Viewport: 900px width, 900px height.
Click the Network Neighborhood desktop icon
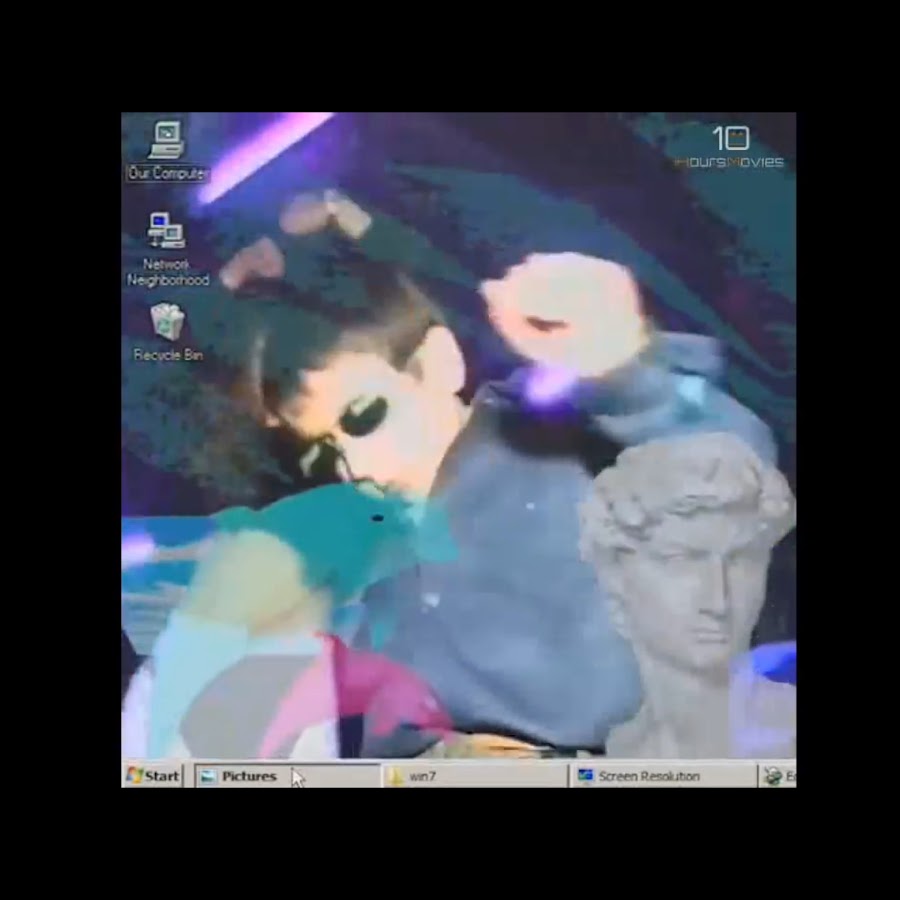click(x=166, y=230)
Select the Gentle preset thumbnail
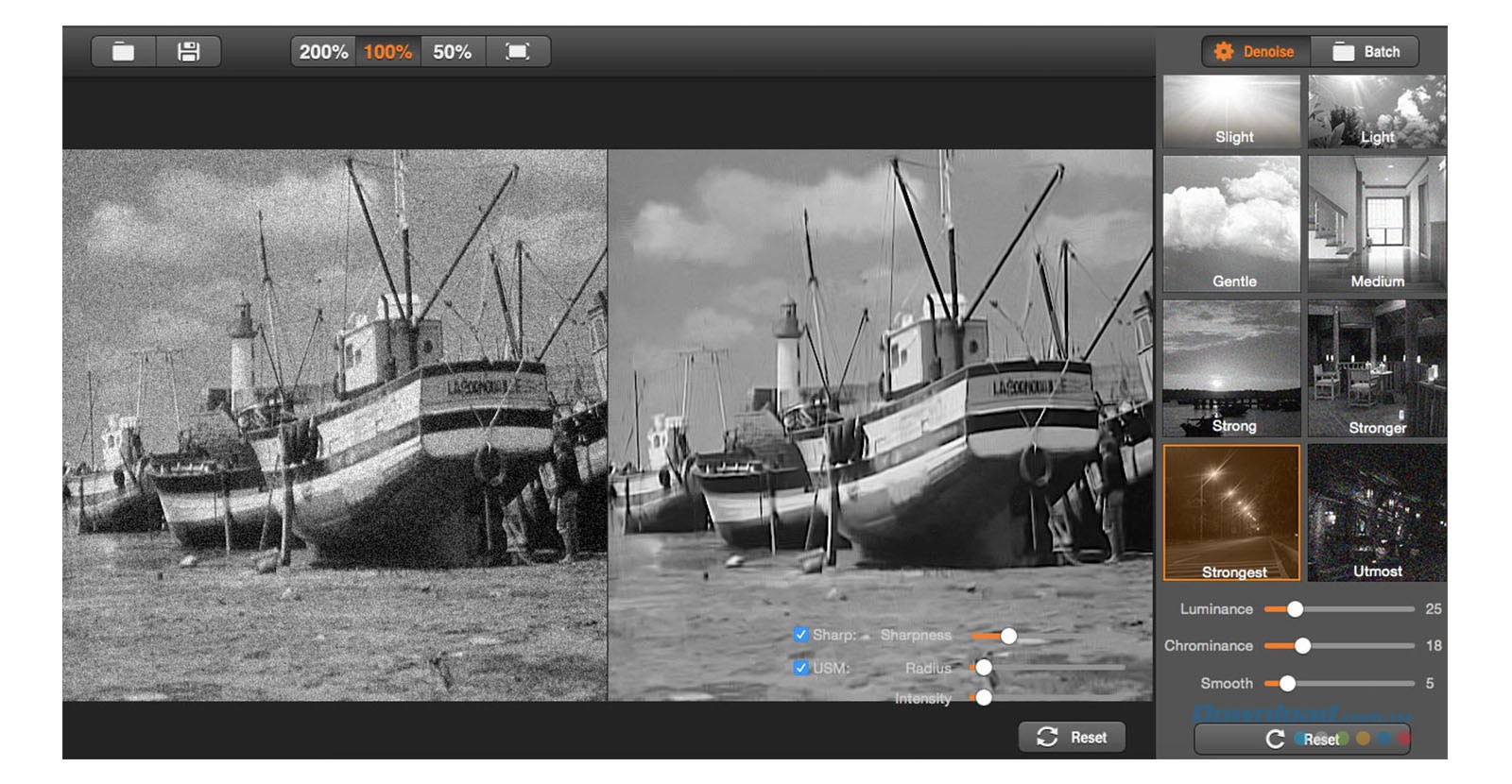 (1232, 224)
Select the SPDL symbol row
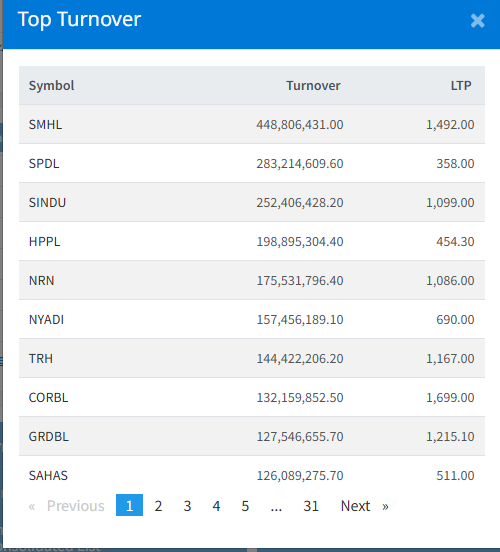 pyautogui.click(x=252, y=163)
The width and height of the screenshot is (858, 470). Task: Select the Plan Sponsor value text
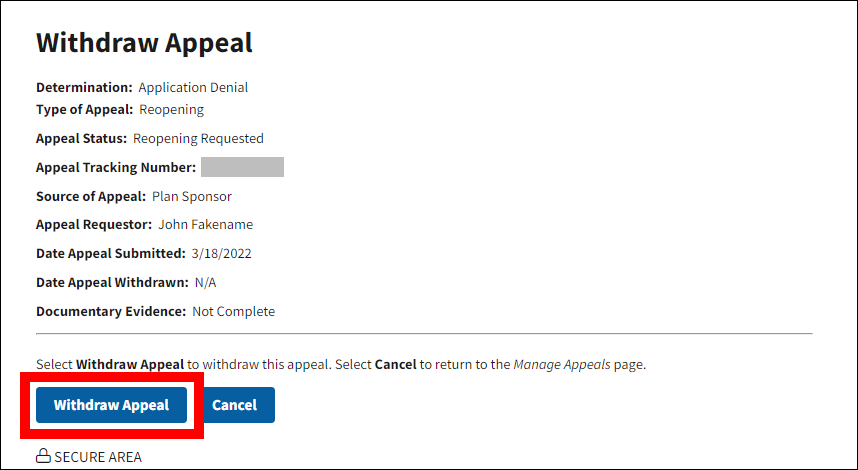pyautogui.click(x=192, y=196)
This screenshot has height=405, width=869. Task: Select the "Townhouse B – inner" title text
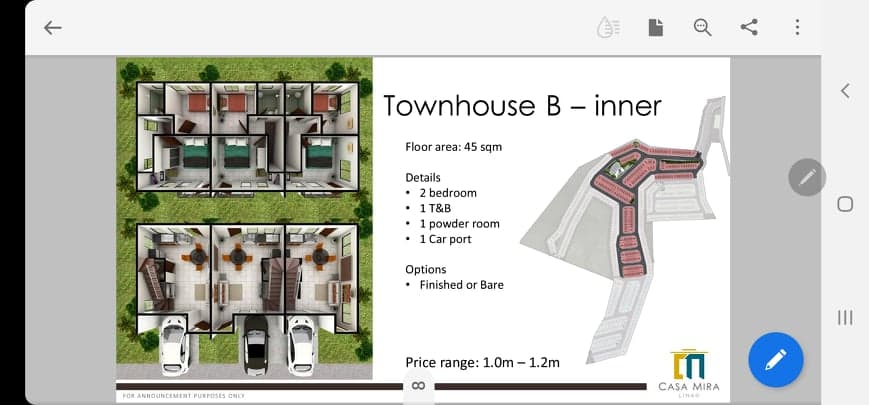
══════
__WHAT NEEDS TO BE DONE__. Quote every line of the listing above word for word, leaving out the pictures.

__SOLUTION TO THIS EXERCISE__.
Viewport: 900px width, 900px height.
Click the Network Neighborhood desktop icon
click(x=166, y=230)
Select the Gentle preset thumbnail
 (1232, 224)
Select the SPDL symbol row
 pyautogui.click(x=252, y=163)
The width and height of the screenshot is (858, 470). Task: Select the Plan Sponsor value text
pyautogui.click(x=192, y=196)
This screenshot has height=405, width=869. Task: Select the "Townhouse B – inner" title text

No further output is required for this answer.